Quantum Leap Reported for Entangled Photons
For instance, Anton Zeilinger of the University of Vienna has transmitted a quantum key wirelessly over a distance of 144 km, between two of the Canary Islands. This is the longest distance quantum information has been transported through the air.
Zeilinger reported the record-breaking feat at the March Meeting. He and his research group produced entangled photons on the island La Palma, then sent one of the photons through the air to a receiving telescope on Tenerife, 144 km away.
The European Space Agency operates telescopes on those islands, located off the coast of Africa. The telescopes were ideal for the application because they are sensitive enough to detect single photons.
The photons’ polarization states, representing 0s and 1s, form a quantum key, a string of bits used to decode a message in a quantum cryptography scheme. A quantum encrypted message would be essentially unbreakable, since any attempt at eavesdropping would destroy the message, making the eavesdroppers presence known.
In a press conference, Zeilinger likened the entangled photons to a pair of “quantum dice,” that would always show the same number no matter how far they are separated.
Earlier this year the group reported having transmitted a quantum key using pulses containing more than one photon. At the March Meeting, they reported for the first time the transmission of single photons, which are more secure.
The rate of data transmission through the air was slow, at just 178 photons in 75 seconds.
Zeilinger says this experiment demonstrates the possibility of sending messages over much longer distances. He is now proposing a more ambitious scheme of using satellites or the International Space Station to relay quantum communications between two locations on Earth.
In addition to sending quantum codes over longer distances, Zeilinger is planning to set up a real quantum cryptography network in Vienna.
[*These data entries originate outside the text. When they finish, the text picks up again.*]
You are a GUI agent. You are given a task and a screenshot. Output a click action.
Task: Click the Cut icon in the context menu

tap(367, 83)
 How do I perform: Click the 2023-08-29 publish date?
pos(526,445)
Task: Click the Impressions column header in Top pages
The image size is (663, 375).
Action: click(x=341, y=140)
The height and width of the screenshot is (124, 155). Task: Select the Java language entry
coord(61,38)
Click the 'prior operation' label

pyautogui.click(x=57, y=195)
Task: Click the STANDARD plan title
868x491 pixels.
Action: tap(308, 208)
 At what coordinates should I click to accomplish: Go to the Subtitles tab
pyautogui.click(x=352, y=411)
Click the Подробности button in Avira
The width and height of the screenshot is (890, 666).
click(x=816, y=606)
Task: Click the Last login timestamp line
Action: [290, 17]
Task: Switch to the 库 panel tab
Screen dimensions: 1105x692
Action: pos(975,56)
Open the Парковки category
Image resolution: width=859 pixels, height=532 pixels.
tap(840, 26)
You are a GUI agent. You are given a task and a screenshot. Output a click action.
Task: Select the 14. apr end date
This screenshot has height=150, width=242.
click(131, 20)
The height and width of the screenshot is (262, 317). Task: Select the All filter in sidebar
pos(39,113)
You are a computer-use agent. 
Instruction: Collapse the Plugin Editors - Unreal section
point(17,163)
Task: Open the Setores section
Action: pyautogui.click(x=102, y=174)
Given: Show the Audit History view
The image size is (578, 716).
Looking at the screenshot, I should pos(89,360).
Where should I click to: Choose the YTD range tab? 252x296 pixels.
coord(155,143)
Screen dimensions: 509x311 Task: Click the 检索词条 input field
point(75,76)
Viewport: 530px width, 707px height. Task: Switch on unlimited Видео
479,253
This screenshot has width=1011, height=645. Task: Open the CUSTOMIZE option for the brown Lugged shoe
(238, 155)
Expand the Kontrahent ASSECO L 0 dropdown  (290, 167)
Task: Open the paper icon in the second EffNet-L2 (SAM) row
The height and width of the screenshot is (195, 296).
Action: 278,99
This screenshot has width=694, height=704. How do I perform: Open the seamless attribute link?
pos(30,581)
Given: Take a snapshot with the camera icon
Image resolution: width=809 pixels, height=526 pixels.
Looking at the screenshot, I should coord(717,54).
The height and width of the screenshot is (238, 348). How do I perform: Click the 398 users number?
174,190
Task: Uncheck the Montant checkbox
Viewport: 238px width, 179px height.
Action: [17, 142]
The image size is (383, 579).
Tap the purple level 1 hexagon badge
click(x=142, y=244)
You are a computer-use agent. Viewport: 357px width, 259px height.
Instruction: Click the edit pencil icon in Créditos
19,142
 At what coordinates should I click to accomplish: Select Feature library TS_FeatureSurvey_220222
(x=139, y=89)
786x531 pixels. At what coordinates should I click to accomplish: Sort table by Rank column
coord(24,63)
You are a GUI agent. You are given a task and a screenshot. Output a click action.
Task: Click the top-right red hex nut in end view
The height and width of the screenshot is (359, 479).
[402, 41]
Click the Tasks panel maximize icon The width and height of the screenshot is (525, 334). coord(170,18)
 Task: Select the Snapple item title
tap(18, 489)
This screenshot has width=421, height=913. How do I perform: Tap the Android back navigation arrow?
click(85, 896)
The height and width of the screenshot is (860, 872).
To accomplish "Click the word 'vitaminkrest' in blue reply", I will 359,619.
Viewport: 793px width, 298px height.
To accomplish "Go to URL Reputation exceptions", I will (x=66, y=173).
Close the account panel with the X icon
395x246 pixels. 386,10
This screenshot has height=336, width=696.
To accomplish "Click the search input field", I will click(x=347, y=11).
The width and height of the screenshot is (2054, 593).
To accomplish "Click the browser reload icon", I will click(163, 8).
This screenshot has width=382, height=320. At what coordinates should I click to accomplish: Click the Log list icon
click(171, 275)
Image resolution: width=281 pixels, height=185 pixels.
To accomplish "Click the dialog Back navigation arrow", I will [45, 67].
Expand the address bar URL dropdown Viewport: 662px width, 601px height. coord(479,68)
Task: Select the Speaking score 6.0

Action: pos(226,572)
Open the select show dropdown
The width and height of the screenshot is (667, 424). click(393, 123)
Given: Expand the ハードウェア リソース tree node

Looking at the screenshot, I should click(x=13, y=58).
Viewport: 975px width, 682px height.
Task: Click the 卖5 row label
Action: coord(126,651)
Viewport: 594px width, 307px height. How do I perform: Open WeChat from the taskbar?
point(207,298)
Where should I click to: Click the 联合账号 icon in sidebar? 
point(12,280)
Five participating groups would each build the hardware for their own nodes, and they would then be able to send each other quantum encrypted messages across the city. Zeilinger hopes to launch the network in 2008.
Quantum cryptography systems are commercially available, Zeilinger pointed out, but as far as he knows they have only been used for research, not for encrypting data.
Several groups reported at the March Meeting on progress towards quantum computers.
David Wineland of NIST leads one of several groups working on ion trap quantum computing, currently one of the most advanced quantum computation technologies.
In these systems, ions are trapped with electric fields, and then manipulated with lasers to act as qubits. Wineland and other researchers have been working to reduce the size of these traps, because smaller traps would enable faster computers, Wineland said. However, the ions tend to overheat in small traps. Wineland’s design, with all electrodes on a single layer, resembles a computer chip. It could potentially reduce the overheating problem and serve as a building block for a larger quantum computer.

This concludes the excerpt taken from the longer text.